Energy Emergency: The Big Picture

Many have raised the red flag when Energy Secretary Angelo Reyes admitted that a power shortage looms in 2010. The fears: 1) a possible failure of election in May cause by blackouts; and 2) President Arroyo getting emergency powers to fix such a problem, and in the process, abusing these emergency powers with the intent of staying longer.

At this point, the second scenario is very far-fetched.

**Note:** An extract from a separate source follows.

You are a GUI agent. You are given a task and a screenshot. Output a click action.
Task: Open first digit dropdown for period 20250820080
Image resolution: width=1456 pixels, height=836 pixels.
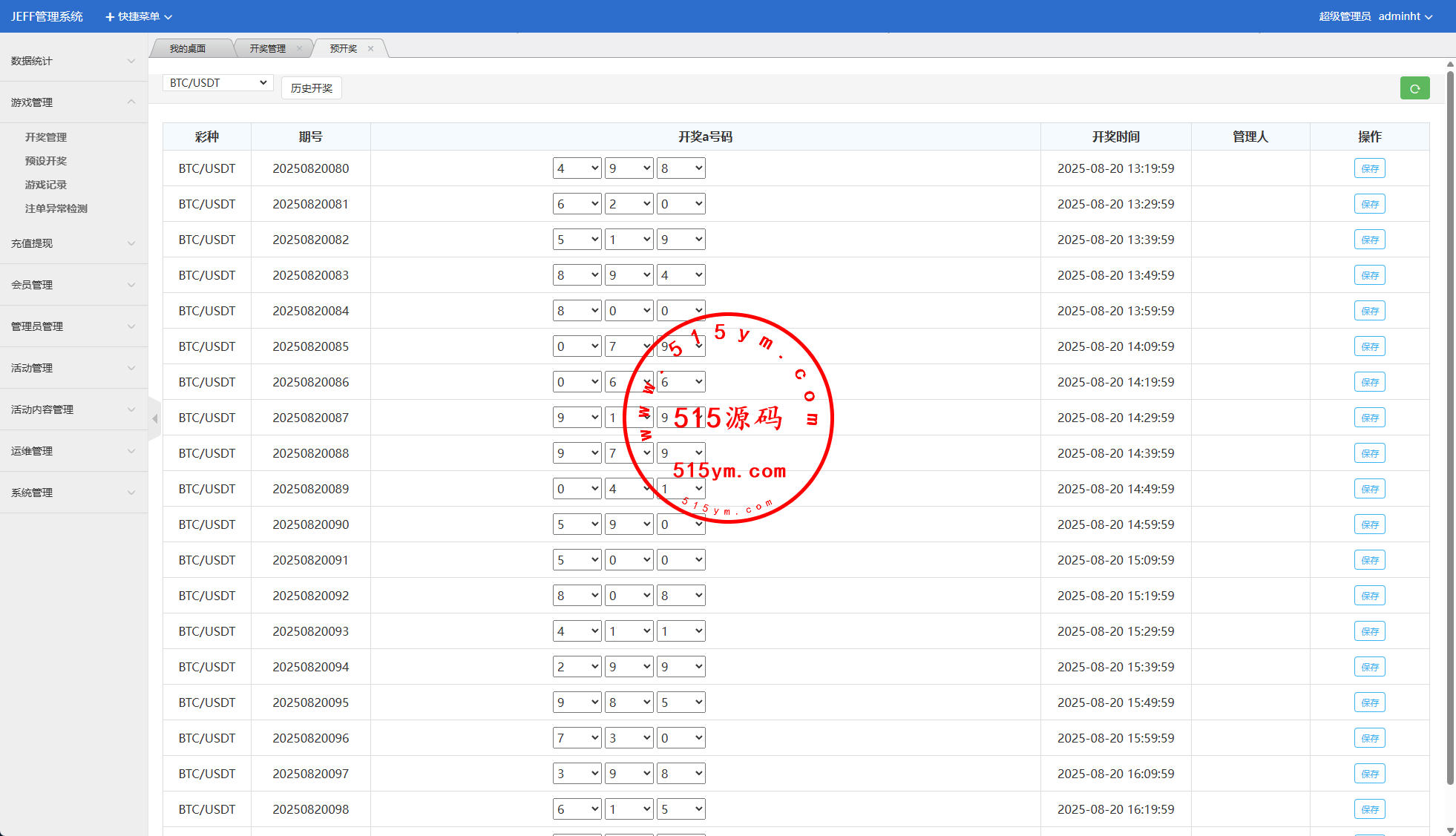(x=577, y=168)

For starters, it would be Congress — the House and the Sentate — that would give these privileges to President Arroyo.   Trust the Senate at least to make sure that should there be a need to give emergency powers, it will limit the powers it will give the President.

Surely, a failure of elections would spell catastrophe.  Still, what should be given much or even more attention is what Reyes has said: a power shortage looms in 2010 — whether it is an election year or not!

Remember the power shortage during the twilight of Cory’s term?  We cannot afford to have the same shortage again.  This is where the real emergency is.

The question now is how fast the government can act to avert the energy crisis.  Present developments and trends do not sound very encouraging.  Reyes himself said that the Department of Energy needs at least P1.7-B.  What is strange is that the DOE was not able to include this in their proposed budget.

Also factor in the very bad track record of past Congresses in approving the budget on time, if at all.

One also cannot help but wonder what the DOE has been doing these past several years to solve the problem.  As early as six years ago, the DOE as well as several lawmakers and business leaders have anticipated a new energy crisis.  What have they been doing all this time?

On the bright side, at least, there may be no need to construct new power plants.  There may be no time anymore.  What is needed is for the government to increase the capacity of power plants.

In the meantime, the House and the Senate should be pushed to allocate enough funds to ensure that a crisis is averted.  Otherwise, a failure of elections will indeed happen — and much more.